* [ACTIVITY]:
From the entries below, print exactly the span beginning with the line holding "The height and" and ending with the line holding "Task: Open the Inspiration tab", endpoints included, and skip any pictures.

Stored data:
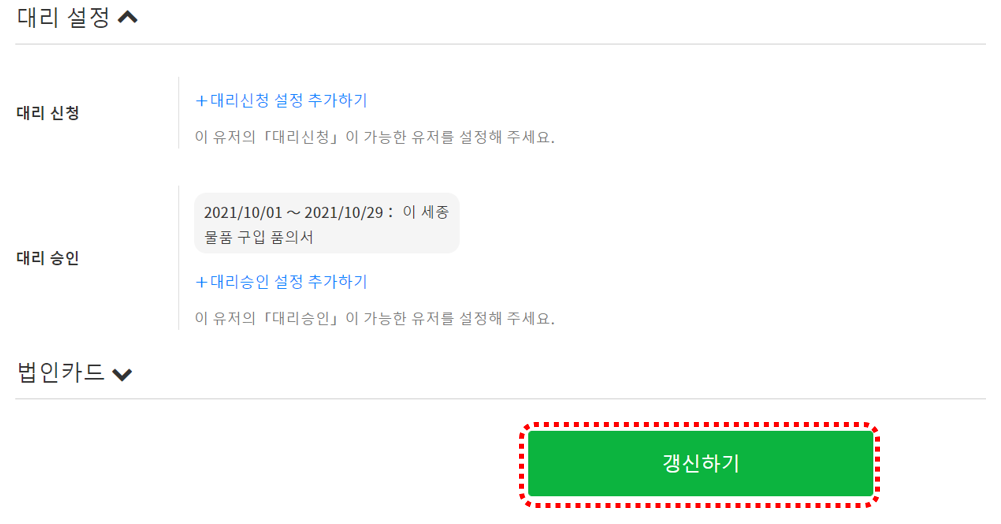Image resolution: width=1001 pixels, height=524 pixels.
Task: Open 대리신청 설정 추가하기 link
Action: [x=288, y=100]
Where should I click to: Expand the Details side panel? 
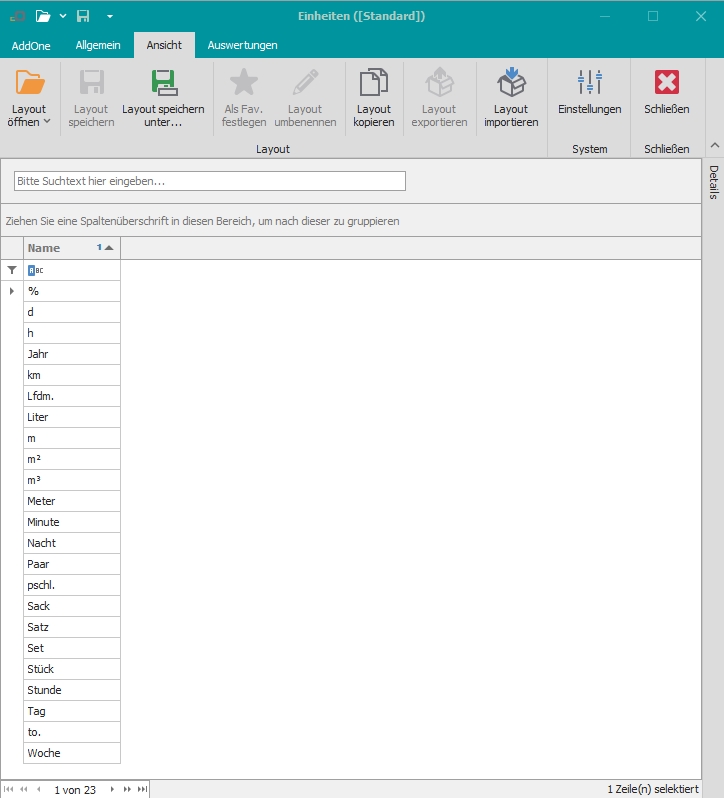[x=714, y=182]
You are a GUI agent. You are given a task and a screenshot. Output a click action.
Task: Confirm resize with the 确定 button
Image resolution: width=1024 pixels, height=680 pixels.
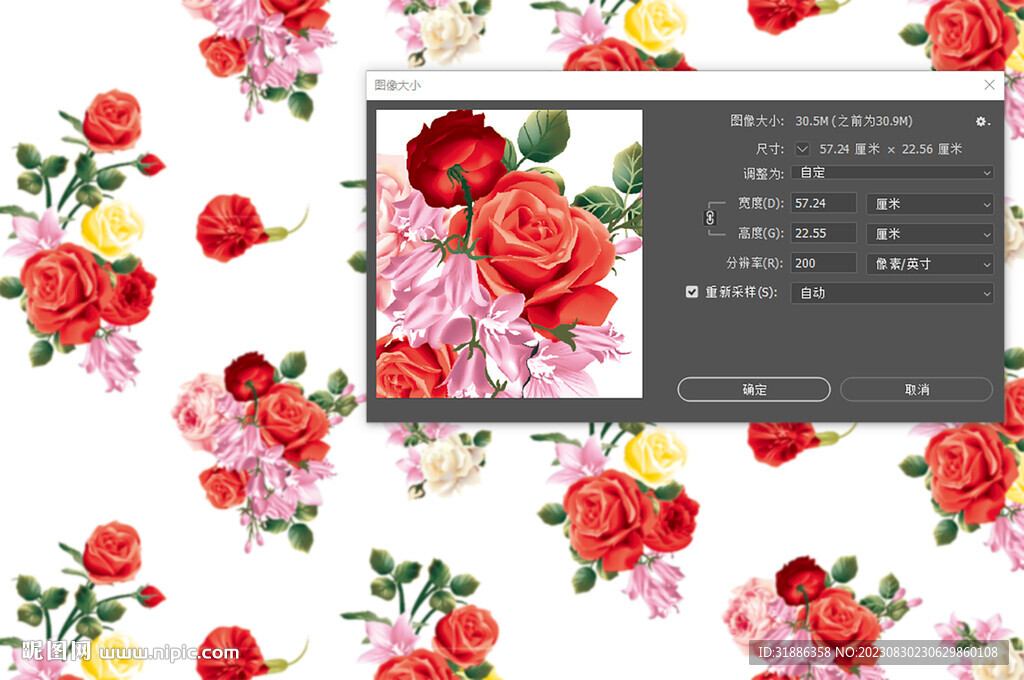[x=754, y=389]
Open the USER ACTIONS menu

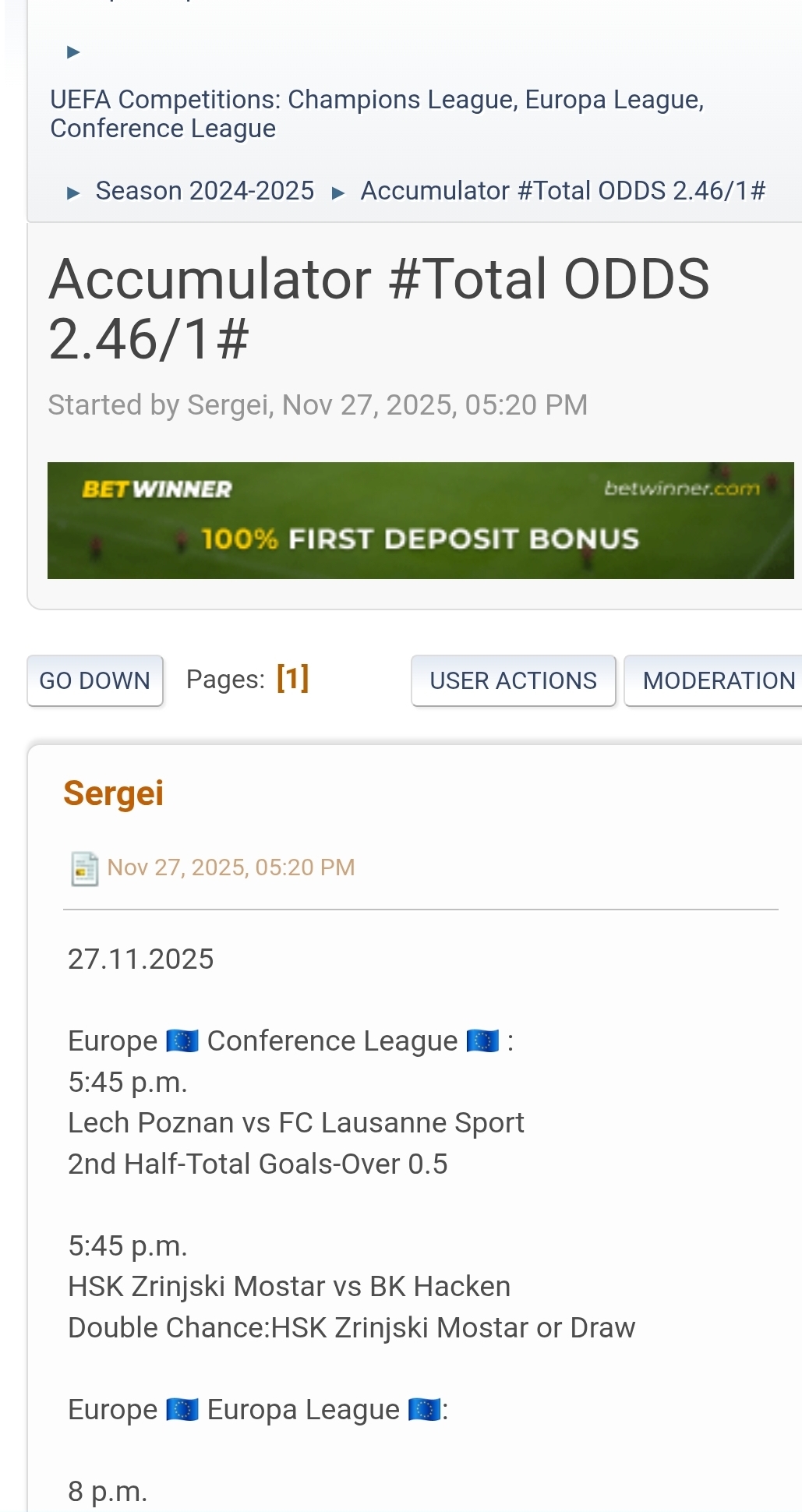(x=513, y=680)
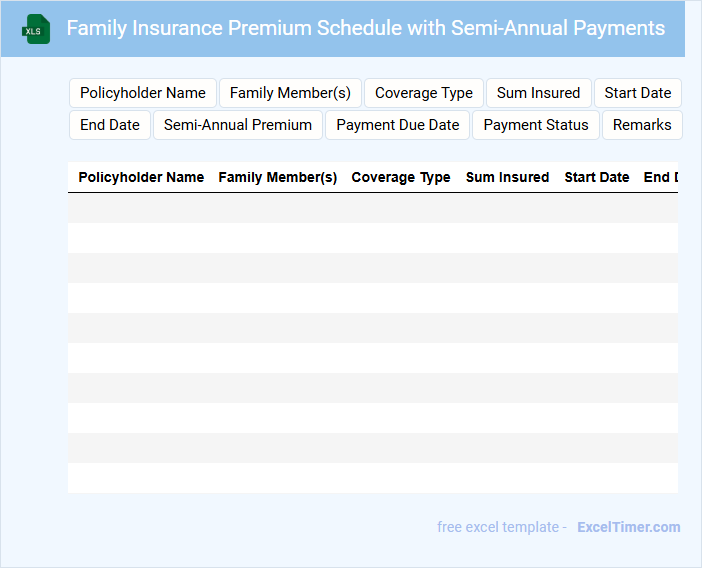The image size is (702, 568).
Task: Select the Policyholder Name tag button
Action: 143,93
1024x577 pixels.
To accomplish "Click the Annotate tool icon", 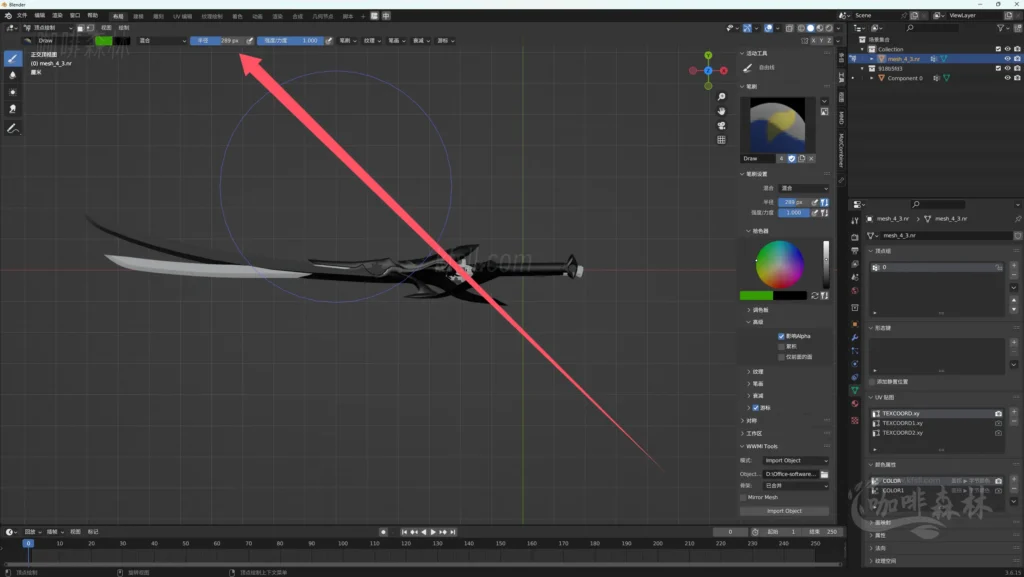I will pos(13,129).
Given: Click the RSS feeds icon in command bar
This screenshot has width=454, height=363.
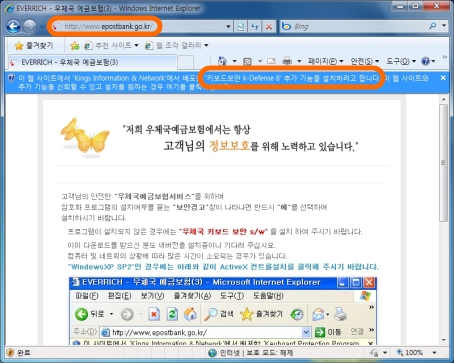Looking at the screenshot, I should pyautogui.click(x=247, y=61).
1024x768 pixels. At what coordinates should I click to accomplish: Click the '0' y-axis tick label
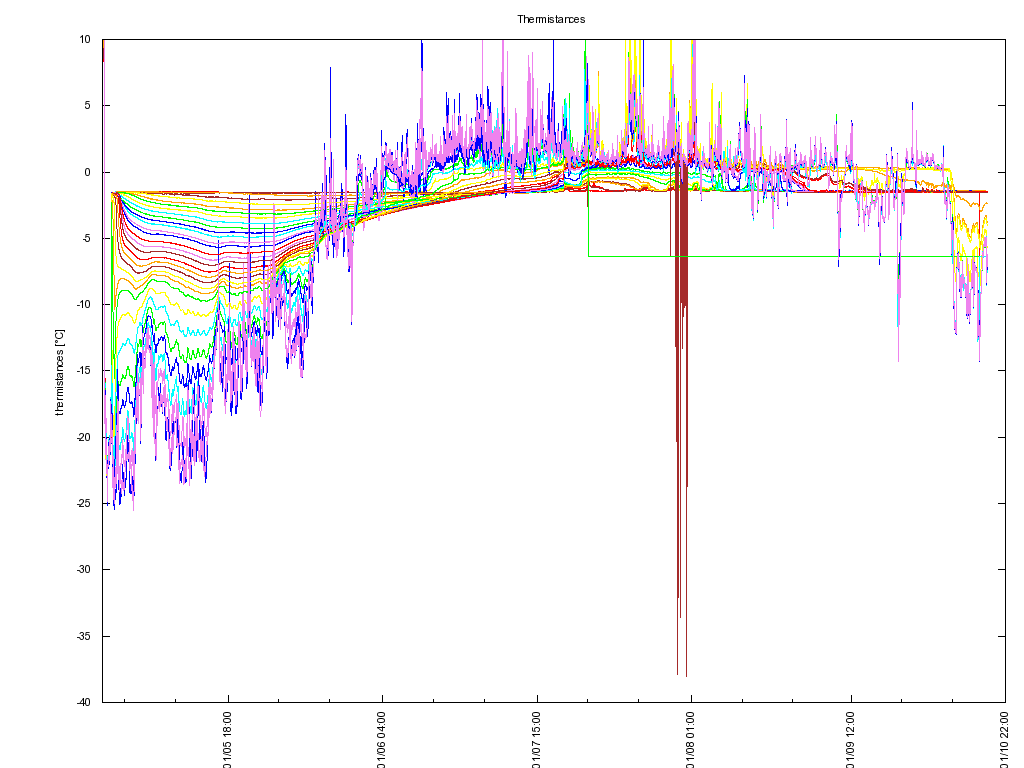click(x=88, y=172)
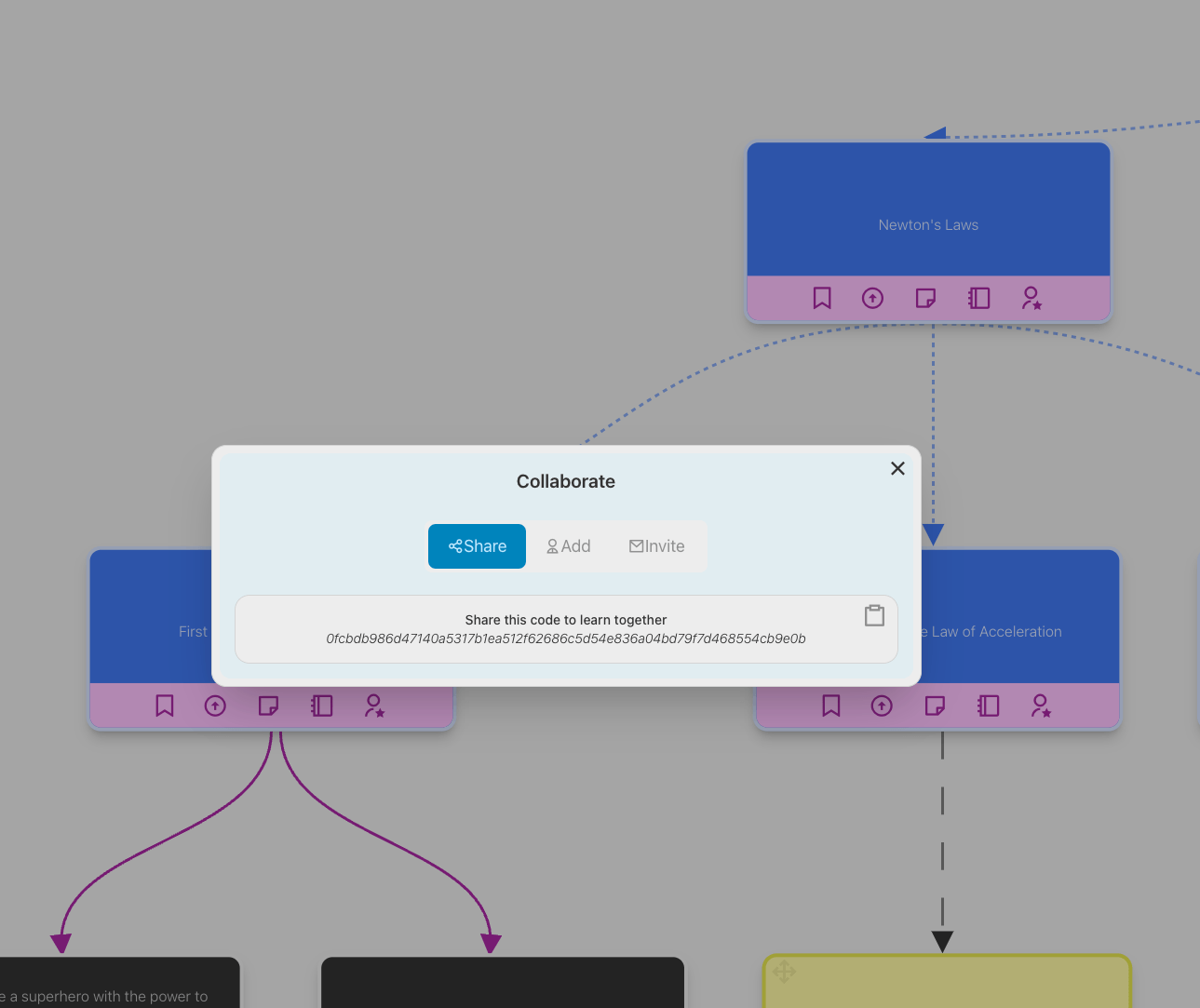This screenshot has width=1200, height=1008.
Task: Click bookmark icon on Law of Acceleration node
Action: [831, 706]
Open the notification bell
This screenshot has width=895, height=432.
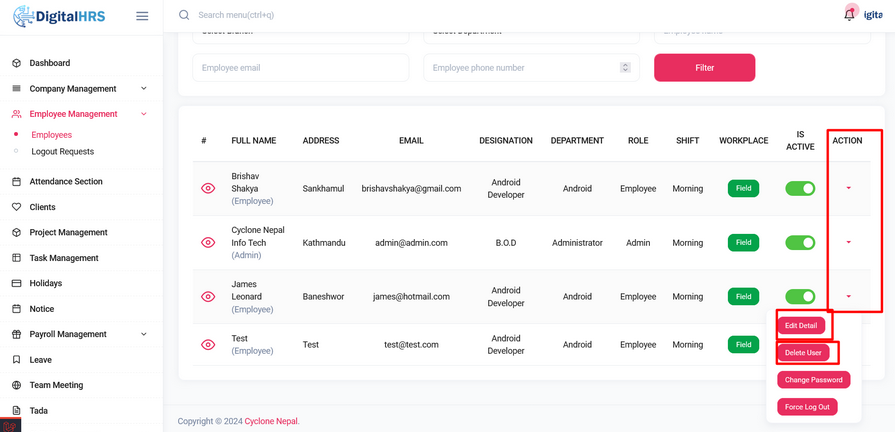tap(850, 14)
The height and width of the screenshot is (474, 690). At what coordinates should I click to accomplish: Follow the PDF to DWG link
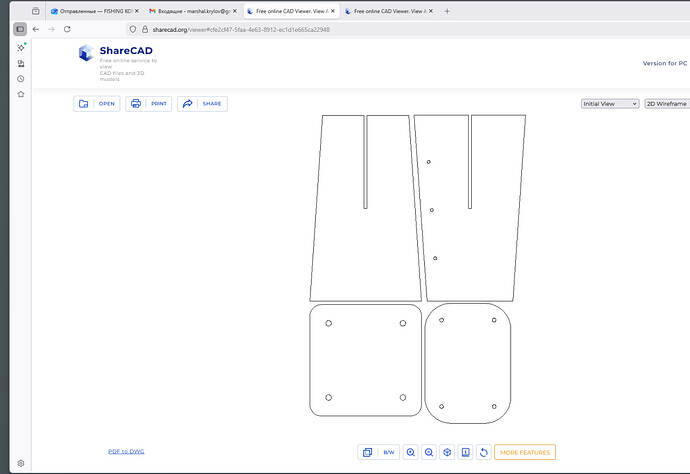pos(126,452)
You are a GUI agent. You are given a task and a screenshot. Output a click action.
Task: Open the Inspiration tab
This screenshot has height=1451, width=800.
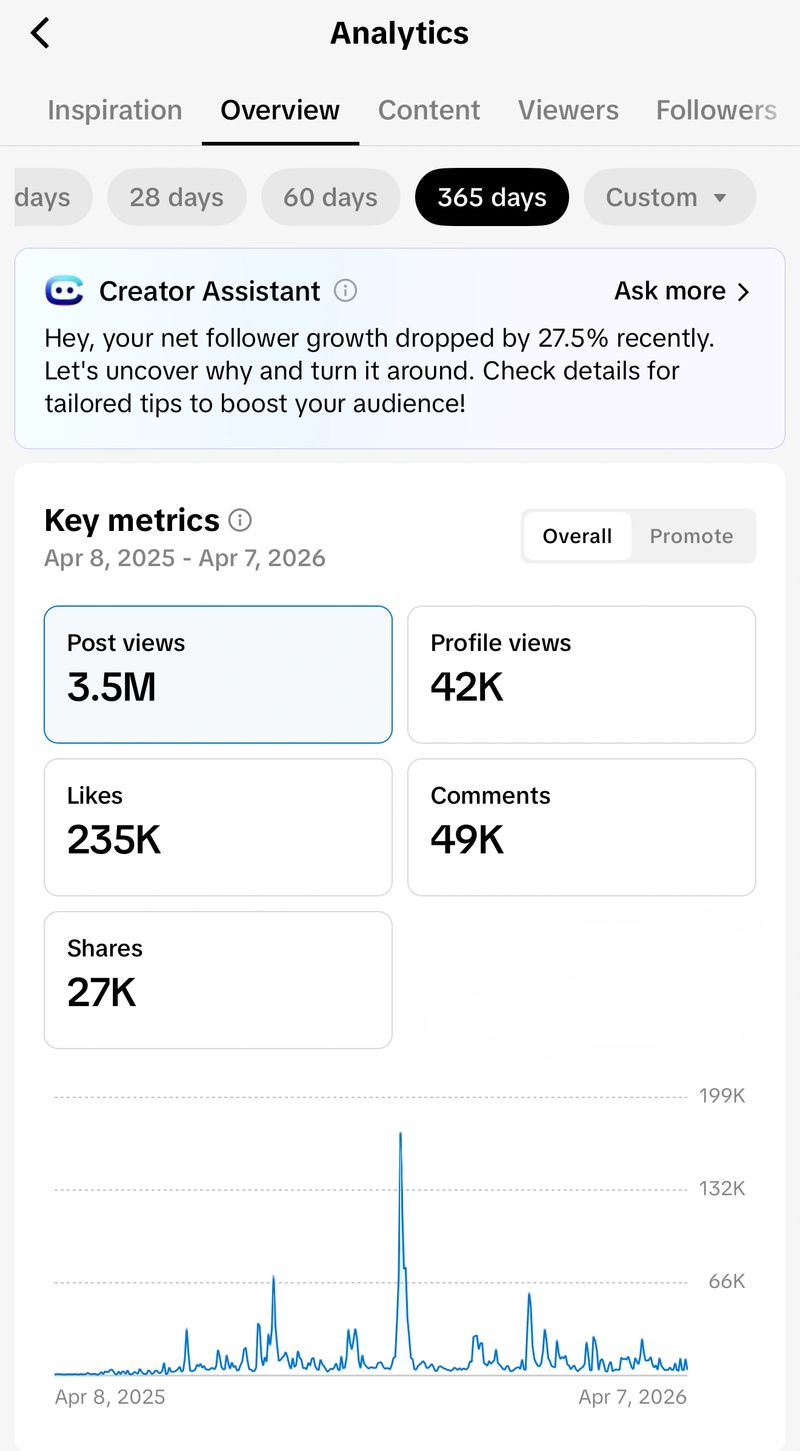click(x=115, y=110)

* [SOLUTION TO THIS EXERCISE]:
The height and width of the screenshot is (474, 690). At what coordinates should I click to accomplish: Follow the PDF to DWG link
pos(126,452)
You are a GUI agent. You are given a task and a screenshot. Output a click action.
Task: Open the Inspiration tab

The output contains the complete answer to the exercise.